Places of Religious Worship Act 1812
- Parliament of the United Kingdom
- Long title: An Act to repeal certain Acts, and amend other Acts relating to Religious Worship and Assemblies and Persons teaching or preaching therein.
- Citation: 52 Geo. 3. c. 155
- Territorial extent: United Kingdom

Dates
- Royal assent: 29 July 1812
- Commencement: 29 July 1812
- Repealed: 16 June 1977
- Amends: Toleration Act 1688
- Repeals/revokes: Quakers Act 1662; Five Mile Act 1665; Conventicles Act 1670;
- Amended by: Protestant Dissenters Act 1852; Liberty of Religious Worship Act 1855; Promissory Oaths Act 1871; Statute Law Revision Act 1873; Summary Jurisdiction Act 1884; Statute Law Revision Act 1887; Statute Law Revision Act 1888; Public Authorities Protection Act 1893; Territorial Army and Militia Act 1921; Courts Act 1971;
- Repealed by: Statute Law (Repeals) Act 1977
- Relates to: Places of Worship Registration Act 1855;

Status: Repealed

Text of statute as originally enacted

= Places of Religious Worship Act 1812 =

Act of the Parliament of the United Kingdom

The Places of Religious Worship Act 1812 (52 Geo. 3. c. 155) was an act of the Parliament of the United Kingdom. It updated the system of registration established by the Toleration Act 1688 (1 Will. & Mar. c. 18) for places of worship used by Protestant Dissenters except Quakers and set up a system of punishments for offenders against the act.

== Provisions ==
Section 1 of the act repealed the Quakers Act 1662 (14 Cha. 2. c. 1) (Note: This is the citation in The Statutes of the Realm.), the Five Mile Act 1665 (17 Cha. 2. c. 2) and the Conventicles Act 1670 (22 Cha. 2. c. 1).
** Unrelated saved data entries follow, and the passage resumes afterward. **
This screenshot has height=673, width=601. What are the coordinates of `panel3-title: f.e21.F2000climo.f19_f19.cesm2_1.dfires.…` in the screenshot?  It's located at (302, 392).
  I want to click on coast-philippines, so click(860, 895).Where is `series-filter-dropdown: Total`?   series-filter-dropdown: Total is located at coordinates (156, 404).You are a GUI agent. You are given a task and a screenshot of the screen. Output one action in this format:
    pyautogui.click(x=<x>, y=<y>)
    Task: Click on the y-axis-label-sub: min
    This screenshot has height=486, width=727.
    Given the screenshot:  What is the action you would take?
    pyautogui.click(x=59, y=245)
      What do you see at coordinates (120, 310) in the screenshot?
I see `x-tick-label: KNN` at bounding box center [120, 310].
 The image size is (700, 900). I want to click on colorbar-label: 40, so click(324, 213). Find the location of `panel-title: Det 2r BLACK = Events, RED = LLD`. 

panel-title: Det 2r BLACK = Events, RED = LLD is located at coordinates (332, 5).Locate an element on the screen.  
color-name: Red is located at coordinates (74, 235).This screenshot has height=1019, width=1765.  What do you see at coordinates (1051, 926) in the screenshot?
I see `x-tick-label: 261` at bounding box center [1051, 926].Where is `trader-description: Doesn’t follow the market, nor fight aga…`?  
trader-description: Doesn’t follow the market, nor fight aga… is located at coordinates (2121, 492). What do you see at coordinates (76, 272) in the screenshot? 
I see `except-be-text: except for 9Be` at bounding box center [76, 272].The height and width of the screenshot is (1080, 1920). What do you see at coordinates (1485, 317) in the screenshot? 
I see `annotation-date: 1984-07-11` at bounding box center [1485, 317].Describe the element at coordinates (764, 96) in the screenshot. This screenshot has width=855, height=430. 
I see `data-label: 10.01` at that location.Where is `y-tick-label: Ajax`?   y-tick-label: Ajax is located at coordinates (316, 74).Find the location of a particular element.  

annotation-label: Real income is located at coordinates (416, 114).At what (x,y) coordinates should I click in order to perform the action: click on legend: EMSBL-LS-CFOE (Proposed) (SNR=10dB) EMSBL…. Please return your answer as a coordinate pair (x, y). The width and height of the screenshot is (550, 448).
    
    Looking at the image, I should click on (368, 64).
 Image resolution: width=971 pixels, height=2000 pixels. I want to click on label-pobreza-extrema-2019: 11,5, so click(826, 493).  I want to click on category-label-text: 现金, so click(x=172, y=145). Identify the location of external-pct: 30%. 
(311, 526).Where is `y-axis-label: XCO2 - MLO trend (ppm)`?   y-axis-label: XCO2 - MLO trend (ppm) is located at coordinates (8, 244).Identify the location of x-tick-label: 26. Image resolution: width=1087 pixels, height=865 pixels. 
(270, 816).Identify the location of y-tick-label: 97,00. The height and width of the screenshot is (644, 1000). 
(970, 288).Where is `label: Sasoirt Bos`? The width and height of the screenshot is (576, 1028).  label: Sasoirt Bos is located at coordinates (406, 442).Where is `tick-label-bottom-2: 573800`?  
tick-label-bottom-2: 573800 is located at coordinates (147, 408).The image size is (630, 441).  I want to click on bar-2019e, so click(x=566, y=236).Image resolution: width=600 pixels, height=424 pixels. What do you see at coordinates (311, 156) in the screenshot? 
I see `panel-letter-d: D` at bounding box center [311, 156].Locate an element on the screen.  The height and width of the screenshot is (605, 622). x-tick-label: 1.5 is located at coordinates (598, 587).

== Subsequent developments ==
The whole act, "as relates to any oaths, or to any declaration other than the declaration set forth in the part of 19 Geo. 3. c. 44. not repealed by this Act" was repealed by section 1 of, and part II of schedule one to, the Promissory Oaths Act 1871 (34 & 35 Vict. c. 48), which came into force on 13 July 1871.

Section 18 of the act was repealed by section 2 of, and the schedule to, the Public Authorities Protection Act 1893 (56 & 57 Vict. c. 61), which came into force on 1 January 1894.

The whole act was repealed by section 1(1) of, and part V of schedule 1 to, the Statute Law (Repeals) Act 1977, which came into force on 16 June 1977.